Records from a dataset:
* * *
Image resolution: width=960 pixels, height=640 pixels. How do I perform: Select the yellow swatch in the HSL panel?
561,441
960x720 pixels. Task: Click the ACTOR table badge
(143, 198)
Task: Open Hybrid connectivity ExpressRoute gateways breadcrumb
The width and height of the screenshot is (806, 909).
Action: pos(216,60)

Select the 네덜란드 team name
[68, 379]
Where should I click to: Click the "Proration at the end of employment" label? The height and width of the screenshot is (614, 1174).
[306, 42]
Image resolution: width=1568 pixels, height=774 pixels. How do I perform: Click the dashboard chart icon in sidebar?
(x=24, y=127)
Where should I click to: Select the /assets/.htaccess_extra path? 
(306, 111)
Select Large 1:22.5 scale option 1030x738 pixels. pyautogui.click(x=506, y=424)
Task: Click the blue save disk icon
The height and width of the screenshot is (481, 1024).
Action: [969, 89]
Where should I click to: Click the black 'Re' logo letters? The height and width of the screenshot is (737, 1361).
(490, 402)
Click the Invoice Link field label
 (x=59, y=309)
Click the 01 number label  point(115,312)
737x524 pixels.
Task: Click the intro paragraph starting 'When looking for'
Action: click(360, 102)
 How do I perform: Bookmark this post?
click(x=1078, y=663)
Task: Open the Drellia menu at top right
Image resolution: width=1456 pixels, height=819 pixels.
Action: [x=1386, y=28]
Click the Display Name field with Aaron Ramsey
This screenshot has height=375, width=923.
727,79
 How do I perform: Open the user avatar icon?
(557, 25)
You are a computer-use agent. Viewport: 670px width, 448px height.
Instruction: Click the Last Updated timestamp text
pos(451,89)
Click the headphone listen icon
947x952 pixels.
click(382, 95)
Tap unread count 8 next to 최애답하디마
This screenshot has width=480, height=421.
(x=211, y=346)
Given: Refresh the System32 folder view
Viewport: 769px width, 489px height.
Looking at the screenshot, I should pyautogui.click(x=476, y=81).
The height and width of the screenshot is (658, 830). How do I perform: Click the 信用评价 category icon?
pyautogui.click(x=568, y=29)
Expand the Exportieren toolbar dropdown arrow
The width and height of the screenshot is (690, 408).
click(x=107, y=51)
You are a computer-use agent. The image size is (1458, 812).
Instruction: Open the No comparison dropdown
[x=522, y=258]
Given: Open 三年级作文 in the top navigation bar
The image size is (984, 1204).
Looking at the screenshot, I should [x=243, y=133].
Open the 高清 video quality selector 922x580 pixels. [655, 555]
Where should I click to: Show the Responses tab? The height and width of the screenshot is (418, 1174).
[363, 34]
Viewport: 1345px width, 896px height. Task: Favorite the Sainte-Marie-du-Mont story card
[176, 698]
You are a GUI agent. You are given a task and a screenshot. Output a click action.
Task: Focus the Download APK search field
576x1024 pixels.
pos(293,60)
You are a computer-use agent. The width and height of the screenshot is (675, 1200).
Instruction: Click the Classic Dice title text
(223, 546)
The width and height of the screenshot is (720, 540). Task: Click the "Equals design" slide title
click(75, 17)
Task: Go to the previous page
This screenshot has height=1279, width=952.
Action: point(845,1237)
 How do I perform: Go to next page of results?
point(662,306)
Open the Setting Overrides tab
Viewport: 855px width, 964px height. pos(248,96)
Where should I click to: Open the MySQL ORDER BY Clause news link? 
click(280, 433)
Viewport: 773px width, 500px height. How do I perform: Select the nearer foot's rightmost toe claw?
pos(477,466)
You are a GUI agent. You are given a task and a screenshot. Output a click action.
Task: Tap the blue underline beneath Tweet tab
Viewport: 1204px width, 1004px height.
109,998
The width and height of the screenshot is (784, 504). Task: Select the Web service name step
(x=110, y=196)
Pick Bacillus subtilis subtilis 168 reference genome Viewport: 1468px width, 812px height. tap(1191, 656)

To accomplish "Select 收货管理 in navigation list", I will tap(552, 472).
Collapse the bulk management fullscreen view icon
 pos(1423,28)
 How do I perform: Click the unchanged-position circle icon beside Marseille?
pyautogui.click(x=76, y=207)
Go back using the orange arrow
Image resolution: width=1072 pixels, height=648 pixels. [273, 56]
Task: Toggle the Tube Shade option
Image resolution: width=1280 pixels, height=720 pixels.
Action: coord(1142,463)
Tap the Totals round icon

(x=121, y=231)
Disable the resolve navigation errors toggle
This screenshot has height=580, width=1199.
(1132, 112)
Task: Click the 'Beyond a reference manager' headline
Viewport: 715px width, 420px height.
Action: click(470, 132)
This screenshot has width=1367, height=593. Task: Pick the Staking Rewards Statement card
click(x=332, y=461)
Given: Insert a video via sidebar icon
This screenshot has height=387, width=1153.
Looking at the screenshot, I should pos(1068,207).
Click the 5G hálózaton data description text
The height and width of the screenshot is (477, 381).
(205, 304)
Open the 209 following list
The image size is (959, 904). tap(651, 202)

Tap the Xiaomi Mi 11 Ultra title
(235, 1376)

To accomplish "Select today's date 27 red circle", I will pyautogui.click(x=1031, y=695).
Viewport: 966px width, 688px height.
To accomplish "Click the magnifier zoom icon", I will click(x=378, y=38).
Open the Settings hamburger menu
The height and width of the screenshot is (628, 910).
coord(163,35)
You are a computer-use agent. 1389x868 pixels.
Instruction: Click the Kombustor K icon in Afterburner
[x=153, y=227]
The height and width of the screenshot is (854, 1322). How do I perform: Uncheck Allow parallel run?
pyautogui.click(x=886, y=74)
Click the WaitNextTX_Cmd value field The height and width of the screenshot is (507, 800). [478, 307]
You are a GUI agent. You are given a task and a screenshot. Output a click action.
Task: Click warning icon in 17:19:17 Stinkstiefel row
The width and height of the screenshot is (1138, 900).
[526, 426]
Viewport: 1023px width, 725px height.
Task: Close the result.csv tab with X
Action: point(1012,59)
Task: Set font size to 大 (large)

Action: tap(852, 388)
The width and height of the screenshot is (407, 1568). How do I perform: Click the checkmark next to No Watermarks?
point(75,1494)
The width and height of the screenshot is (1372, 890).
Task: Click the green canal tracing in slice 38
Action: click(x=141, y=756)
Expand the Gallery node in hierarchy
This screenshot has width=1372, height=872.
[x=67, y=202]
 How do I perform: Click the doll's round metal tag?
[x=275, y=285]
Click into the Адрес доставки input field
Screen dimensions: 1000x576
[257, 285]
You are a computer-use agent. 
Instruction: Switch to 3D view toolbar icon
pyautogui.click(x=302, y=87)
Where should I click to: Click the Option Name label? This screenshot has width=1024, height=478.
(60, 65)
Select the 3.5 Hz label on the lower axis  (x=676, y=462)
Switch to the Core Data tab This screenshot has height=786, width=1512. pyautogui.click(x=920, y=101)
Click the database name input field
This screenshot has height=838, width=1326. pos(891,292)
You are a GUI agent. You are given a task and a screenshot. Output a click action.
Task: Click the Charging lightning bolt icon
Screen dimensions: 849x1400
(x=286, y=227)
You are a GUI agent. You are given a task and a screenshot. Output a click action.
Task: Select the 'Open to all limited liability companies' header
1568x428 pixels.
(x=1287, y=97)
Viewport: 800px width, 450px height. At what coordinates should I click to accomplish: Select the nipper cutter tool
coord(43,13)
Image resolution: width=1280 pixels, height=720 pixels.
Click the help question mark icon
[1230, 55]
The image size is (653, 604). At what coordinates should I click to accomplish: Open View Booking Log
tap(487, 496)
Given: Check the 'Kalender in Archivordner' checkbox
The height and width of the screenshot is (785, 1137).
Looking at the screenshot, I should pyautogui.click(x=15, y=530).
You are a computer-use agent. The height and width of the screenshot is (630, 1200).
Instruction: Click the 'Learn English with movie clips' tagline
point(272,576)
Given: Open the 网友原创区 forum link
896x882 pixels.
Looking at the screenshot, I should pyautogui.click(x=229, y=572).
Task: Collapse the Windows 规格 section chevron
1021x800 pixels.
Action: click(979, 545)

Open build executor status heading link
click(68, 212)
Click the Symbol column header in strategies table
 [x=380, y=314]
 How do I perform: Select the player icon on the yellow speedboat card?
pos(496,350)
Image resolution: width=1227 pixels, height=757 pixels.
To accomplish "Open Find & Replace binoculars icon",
* * *
Exercise goal: For every line of the data above that contains "navigation", copy that line.

Response to the exercise:
Given: Open 三年级作文 in the top navigation bar
To accomplish "Select 收货管理 in navigation list", I will tap(552, 472).
Disable the resolve navigation errors toggle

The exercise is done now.